Commenters are not required to respond to all questions. When
responding to one or more of the questions below, please note in the
text of your response the number of the question to which you are
responding. Commenters should include a page number on each page of
their submissions. Commenters are welcome to provide specific
actionable proposals, rationales, and relevant facts.
Please do not include in your comments information of a
confidential nature, such as sensitive personal information or
proprietary information. All comments received are a part of the public
record and will generally be posted to Regulations.gov without change.
All personal identifying information (e.g., name, address) voluntarily
submitted by the commenter may be publicly accessible.
Questions
AI Accountability Objectives
1. What is the purpose of AI accountability mechanisms such as
certifications, audits, and assessments? Responses could address the
following:
a. What kinds of topics should AI accountability mechanisms cover?
How should they be scoped?
b. What are assessments or internal audits most useful for? What
are external assessments or audits most useful for?
c.
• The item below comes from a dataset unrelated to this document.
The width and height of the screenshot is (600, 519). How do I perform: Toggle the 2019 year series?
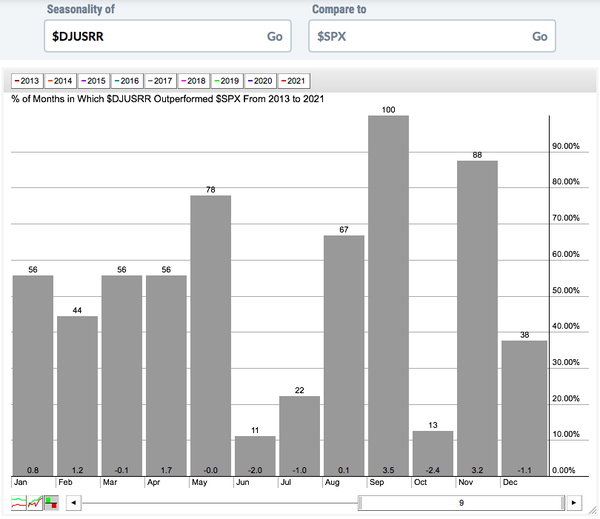point(225,79)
An audit or assessment may be used to verify a claim, verify
compliance with legal standards, or assure compliance with non-binding
trustworthy AI goals. Do these differences impact how audits or
assessments are structured, credentialed, or communicated?
d. Should AI audits or assessments be folded into other
accountability mechanisms that focus on such goals as human rights,
privacy protection, security, and diversity, equity, inclusion, and
access? Are there
[[Page 22439]]
benchmarks for these other accountability mechanisms that should inform
AI accountability measures?
e. Can AI accountability practices have meaningful impact in the
absence of legal standards and enforceable risk thresholds? What is the
role for courts, legislatures, and rulemaking bodies?
2. Is the value of certifications, audits, and assessments mostly
to promote trust for external stakeholders or is it to change internal
processes? How might the answer influence policy design?
3. AI accountability measures have been proposed in connection with
many different goals, including those listed below. To what extent are
there tradeoffs among these goals? To what extent can these inquiries
be conducted by a single team or instrument?
a. The AI system does not substantially contribute to harmful
discrimination against people.
b. The AI system does not substantially contribute to harmful
misinformation, disinformation, and other forms of distortion and
content-related harms.
c. The AI system protects privacy.
d. The AI system is legal, safe, and effective.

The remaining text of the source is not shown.